Actuaries will tell you that in the not uncommon situation of a married male of roughly the same age or older than his wife, it is very likely the wife will outlive him, often by many years. But math does not tell you that her survival is a sure thing and making a pension option selection based simply on “the odds” may leave one in a difficult position as in this case. Because life is not a sure thing, it is important for folks – clients if you will – to plan how they will handle the what ifs, the uncertainties if things do not go just as planned. It does not mean that choosing the one life only/no survivor pension is necessarily wrong but that if that option is chosen, how do we plan to address the situation where the pensioner unexpectedly dies first?
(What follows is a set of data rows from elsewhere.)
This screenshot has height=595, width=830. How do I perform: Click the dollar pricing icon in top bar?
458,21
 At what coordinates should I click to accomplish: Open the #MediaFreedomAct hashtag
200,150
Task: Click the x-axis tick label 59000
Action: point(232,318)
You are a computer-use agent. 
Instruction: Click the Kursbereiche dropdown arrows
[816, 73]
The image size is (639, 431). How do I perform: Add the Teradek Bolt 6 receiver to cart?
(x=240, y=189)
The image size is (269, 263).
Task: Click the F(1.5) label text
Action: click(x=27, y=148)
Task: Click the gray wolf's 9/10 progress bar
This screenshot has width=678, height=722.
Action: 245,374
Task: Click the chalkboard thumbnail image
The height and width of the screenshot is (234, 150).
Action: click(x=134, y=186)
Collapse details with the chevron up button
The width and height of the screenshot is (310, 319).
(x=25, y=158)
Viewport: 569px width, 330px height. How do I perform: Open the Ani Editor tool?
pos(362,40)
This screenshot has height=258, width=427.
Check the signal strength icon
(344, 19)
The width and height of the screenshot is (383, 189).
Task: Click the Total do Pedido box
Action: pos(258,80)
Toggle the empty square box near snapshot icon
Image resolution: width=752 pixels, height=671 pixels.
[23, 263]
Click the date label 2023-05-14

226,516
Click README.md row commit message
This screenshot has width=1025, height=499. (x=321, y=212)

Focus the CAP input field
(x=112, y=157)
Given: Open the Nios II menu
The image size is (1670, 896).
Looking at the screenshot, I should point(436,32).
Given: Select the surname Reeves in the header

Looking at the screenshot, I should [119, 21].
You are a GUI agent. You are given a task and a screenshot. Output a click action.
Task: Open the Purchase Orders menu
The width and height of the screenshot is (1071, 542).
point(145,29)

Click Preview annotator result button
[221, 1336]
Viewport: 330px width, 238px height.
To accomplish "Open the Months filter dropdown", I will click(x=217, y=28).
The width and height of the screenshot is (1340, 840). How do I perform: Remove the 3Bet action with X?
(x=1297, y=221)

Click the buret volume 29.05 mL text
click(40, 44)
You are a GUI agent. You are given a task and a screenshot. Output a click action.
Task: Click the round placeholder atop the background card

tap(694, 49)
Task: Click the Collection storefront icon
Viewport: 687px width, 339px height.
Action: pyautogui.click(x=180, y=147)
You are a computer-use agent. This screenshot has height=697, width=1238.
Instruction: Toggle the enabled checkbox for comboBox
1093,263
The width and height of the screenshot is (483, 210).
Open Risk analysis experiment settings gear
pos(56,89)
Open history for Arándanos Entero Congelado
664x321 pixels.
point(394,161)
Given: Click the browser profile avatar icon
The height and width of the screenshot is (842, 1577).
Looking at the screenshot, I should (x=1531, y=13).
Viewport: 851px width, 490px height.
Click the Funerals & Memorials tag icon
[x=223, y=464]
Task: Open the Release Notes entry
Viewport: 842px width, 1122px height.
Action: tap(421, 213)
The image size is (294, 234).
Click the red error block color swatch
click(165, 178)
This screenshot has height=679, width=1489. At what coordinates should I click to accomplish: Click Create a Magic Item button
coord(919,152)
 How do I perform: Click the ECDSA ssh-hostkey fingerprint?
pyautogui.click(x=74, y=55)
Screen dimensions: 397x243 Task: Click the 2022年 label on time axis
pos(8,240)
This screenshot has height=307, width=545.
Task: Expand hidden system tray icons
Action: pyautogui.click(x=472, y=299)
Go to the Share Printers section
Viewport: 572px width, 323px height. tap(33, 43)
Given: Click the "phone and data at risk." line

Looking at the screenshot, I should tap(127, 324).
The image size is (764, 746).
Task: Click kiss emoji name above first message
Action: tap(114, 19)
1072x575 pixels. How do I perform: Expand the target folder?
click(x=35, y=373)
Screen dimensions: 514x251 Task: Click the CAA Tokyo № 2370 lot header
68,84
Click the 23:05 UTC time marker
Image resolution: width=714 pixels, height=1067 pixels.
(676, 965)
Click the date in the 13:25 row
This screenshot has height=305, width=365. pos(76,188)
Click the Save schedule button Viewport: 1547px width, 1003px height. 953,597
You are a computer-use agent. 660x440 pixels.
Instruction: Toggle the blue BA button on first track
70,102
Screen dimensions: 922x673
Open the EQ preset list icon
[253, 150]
Making sure that one’s spouse and family members are provided for in the event of early death is one of the basic steps in financial planning. This is so largely because even if that early death is very unlikely, the costs and problems it carries with it are enormous. There are many ways to address that possibility and your adviser should be able to provide useful suggestions to you.
This case also highlights the need to fully understand what you are choosing when you make a decision on a particular pension option. There are always trade offs and risks in any such situation and making an informed decision – rather than automatically reaching for the largest payment – is critical to your having confidence in your choice and your financial plan.